The heat from June bled over into the first few days of July, but after the 4th (as promised in my last post) we saw some relief. Temps have been near or even slightly below normal since with scattered thunderstorms on many days. A low pressure system spun into California over the past couple days and crossed the Great Basin, bringing continued chances for showers and cool air. Snow was seen falling at and above 10,000 feet in the Sierra Nevada on Thursday at Tioga Pass. That snow shifted east, where it was seen here in Utah on Bald Mountain Pass in the Uinta Mountains on Friday afternoon:
Dry air has now moved into Utah and it looks like we’ll be mostly dry until next weekend. Luckily, this time there is no high pressure directly overhead so temps will warm a bit, but won’t be near the record levels we saw in late June. Hopefully another monsoonal moisture surge arrives next weekend (July 18-19). Models have been hinting at it….

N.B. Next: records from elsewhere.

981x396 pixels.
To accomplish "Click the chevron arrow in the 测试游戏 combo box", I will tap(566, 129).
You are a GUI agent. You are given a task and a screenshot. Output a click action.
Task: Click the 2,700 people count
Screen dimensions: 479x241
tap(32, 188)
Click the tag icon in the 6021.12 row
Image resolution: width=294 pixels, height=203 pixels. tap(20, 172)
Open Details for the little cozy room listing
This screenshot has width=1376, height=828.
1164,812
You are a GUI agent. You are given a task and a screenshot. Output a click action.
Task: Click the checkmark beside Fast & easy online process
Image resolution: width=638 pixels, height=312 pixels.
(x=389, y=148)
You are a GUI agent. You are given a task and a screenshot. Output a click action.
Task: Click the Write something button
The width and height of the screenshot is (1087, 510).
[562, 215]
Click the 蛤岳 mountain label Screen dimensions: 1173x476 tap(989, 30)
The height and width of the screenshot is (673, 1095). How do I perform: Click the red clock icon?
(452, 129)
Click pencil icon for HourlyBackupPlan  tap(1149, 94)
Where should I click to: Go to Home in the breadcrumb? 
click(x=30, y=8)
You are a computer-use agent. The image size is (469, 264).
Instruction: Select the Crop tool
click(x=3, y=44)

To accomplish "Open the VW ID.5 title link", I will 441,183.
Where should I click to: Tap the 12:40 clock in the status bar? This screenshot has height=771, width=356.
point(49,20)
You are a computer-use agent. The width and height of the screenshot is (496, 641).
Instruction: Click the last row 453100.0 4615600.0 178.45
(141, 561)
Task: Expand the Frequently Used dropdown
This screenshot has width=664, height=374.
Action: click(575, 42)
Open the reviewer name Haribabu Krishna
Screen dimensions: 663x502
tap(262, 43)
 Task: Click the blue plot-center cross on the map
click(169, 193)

The boy (spanish translation) is growing and getting stronger by the day. It’s no surprise that the media is feeding on this more and more. (See: USA Today) Currently, the CFS has El Nino peaking near record levels in October and then weakening through the winter:
I’ve been closely watching El Niño’s effects on other parts of the world to see if it is following “typical” pattern. India normally sees a weaker-than-normal monsoon during Niño, however so far they’ve been at or even above average this year. Chile is often a South American mirror of California. They have also been in a horrible multi-year drought, and this winter started just as dry. Recently, however, things have been looking much better in Chile with several storms pushing in. Hopefully this is a sign El Niño is kicking into gear. Finally, you may have seen that the western pacific is reeling from 3 typhoons in the last week. A strong hurricane season in Asia-Pacific is a typical El Niño indicator. It has also triggered westerly wind bursts that could be a catalyst for further Niño development.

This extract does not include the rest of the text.